**Problem statement:**
Render every one of the records below as a numbered list, omitting all blank lines.

**Source records:**
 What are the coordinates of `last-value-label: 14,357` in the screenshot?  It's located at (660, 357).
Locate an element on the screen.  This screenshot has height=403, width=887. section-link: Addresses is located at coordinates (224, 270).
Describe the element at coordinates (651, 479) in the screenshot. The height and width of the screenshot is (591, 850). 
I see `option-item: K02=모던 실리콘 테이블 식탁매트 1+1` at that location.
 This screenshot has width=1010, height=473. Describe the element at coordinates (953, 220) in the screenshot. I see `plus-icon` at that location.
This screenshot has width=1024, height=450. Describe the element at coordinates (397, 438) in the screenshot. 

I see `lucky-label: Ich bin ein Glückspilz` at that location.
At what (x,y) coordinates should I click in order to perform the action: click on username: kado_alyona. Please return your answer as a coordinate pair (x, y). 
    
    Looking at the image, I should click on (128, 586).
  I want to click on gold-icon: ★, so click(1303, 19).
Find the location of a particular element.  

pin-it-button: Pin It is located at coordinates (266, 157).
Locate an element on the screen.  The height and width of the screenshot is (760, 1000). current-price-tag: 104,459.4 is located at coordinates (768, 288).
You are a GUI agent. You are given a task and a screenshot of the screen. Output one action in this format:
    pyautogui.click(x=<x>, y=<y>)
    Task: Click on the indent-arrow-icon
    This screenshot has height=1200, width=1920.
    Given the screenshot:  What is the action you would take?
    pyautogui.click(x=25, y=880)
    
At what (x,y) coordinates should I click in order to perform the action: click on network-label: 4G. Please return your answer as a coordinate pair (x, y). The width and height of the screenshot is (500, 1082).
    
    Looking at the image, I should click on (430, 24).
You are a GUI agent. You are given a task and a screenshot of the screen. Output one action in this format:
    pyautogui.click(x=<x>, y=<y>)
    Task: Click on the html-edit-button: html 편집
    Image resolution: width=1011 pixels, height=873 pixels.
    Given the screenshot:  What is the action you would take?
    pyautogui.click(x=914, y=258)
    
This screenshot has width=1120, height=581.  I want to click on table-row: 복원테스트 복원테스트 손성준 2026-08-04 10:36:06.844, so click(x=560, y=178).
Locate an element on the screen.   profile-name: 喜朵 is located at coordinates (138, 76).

**Result of the task:**
1.  What are the coordinates of `last-value-label: 14,357` in the screenshot?  It's located at (660, 357).
2. Locate an element on the screen.  This screenshot has height=403, width=887. section-link: Addresses is located at coordinates (224, 270).
3. Describe the element at coordinates (651, 479) in the screenshot. The height and width of the screenshot is (591, 850). 
4. I see `option-item: K02=모던 실리콘 테이블 식탁매트 1+1` at that location.
5.  This screenshot has width=1010, height=473. Describe the element at coordinates (953, 220) in the screenshot. I see `plus-icon` at that location.
6. This screenshot has width=1024, height=450. Describe the element at coordinates (397, 438) in the screenshot. 
7. I see `lucky-label: Ich bin ein Glückspilz` at that location.
8. At what (x,y) coordinates should I click in order to perform the action: click on username: kado_alyona. Please return your answer as a coordinate pair (x, y). 
9.     Looking at the image, I should click on (128, 586).
10.   I want to click on gold-icon: ★, so click(1303, 19).
11. Find the location of a particular element.  
12. pin-it-button: Pin It is located at coordinates (266, 157).
13. Locate an element on the screen.  The height and width of the screenshot is (760, 1000). current-price-tag: 104,459.4 is located at coordinates (768, 288).
14. You are a GUI agent. You are given a task and a screenshot of the screen. Output one action in this format:
15.     pyautogui.click(x=<x>, y=<y>)
16.     Task: Click on the indent-arrow-icon
17.     This screenshot has height=1200, width=1920.
18.     Given the screenshot:  What is the action you would take?
19.     pyautogui.click(x=25, y=880)
20. At what (x,y) coordinates should I click in order to perform the action: click on network-label: 4G. Please return your answer as a coordinate pair (x, y). The width and height of the screenshot is (500, 1082).
21.     Looking at the image, I should click on (430, 24).
22. You are a GUI agent. You are given a task and a screenshot of the screen. Output one action in this format:
23.     pyautogui.click(x=<x>, y=<y>)
24.     Task: Click on the html-edit-button: html 편집
25.     Image resolution: width=1011 pixels, height=873 pixels.
26.     Given the screenshot:  What is the action you would take?
27.     pyautogui.click(x=914, y=258)
28. This screenshot has width=1120, height=581.  I want to click on table-row: 복원테스트 복원테스트 손성준 2026-08-04 10:36:06.844, so click(x=560, y=178).
29. Locate an element on the screen.   profile-name: 喜朵 is located at coordinates (138, 76).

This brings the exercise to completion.